The answer must consist of each line below that contains the word "Given", copied in full.

++++ Records for the task

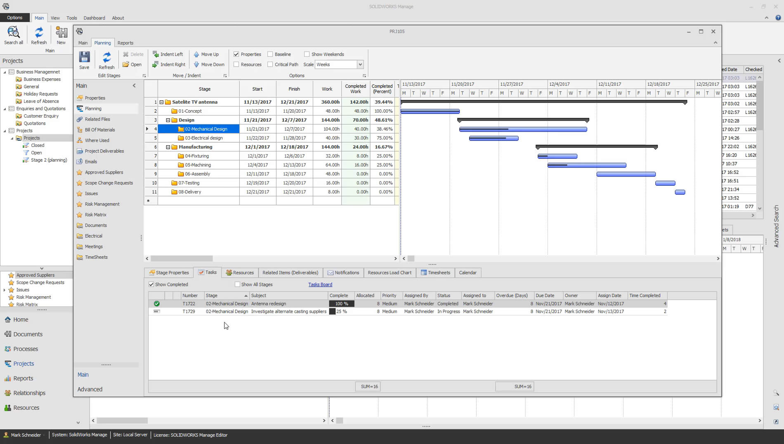Screen dimensions: 784x444
Task: Click Indent Right icon
Action: coord(156,64)
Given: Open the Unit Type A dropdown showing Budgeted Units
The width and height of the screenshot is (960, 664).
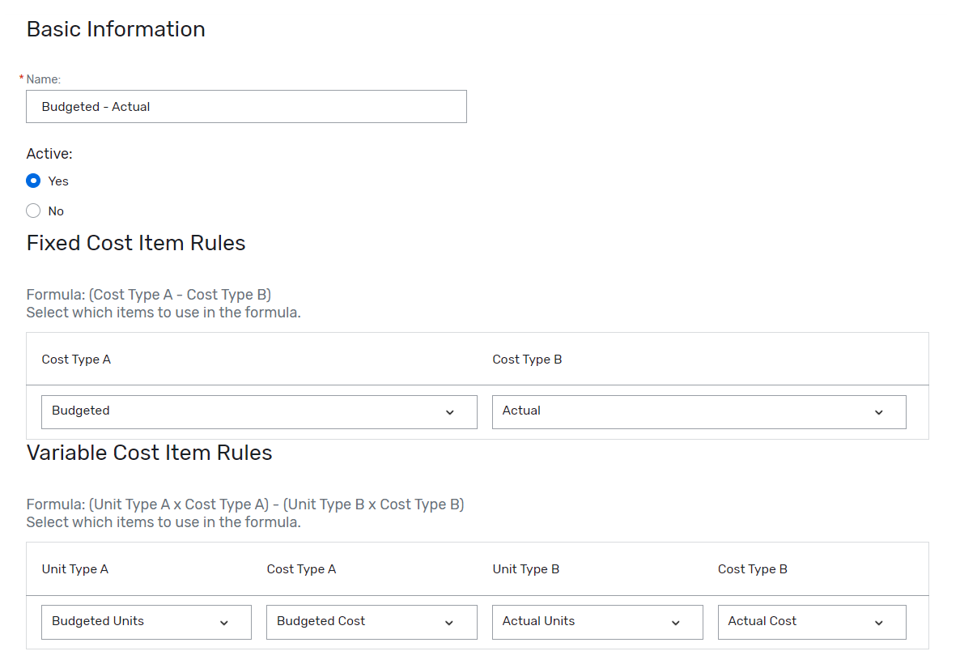Looking at the screenshot, I should click(146, 621).
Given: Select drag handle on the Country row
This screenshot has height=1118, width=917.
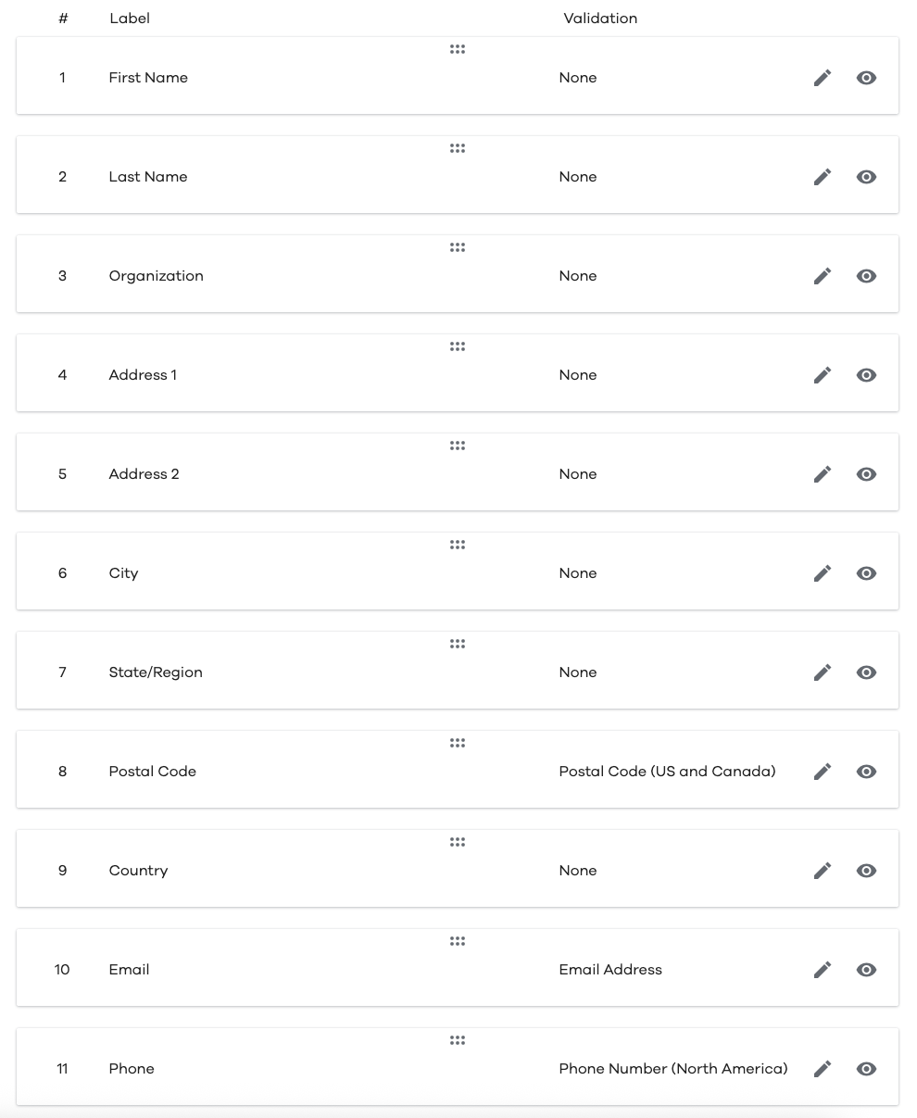Looking at the screenshot, I should 458,842.

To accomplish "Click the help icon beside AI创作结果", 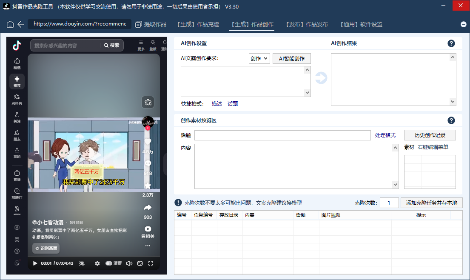I will [x=451, y=43].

++++++++

— Result —
Given: Open the Unit Type A dropdown showing Budgeted Units
Given: Select drag handle on the Country row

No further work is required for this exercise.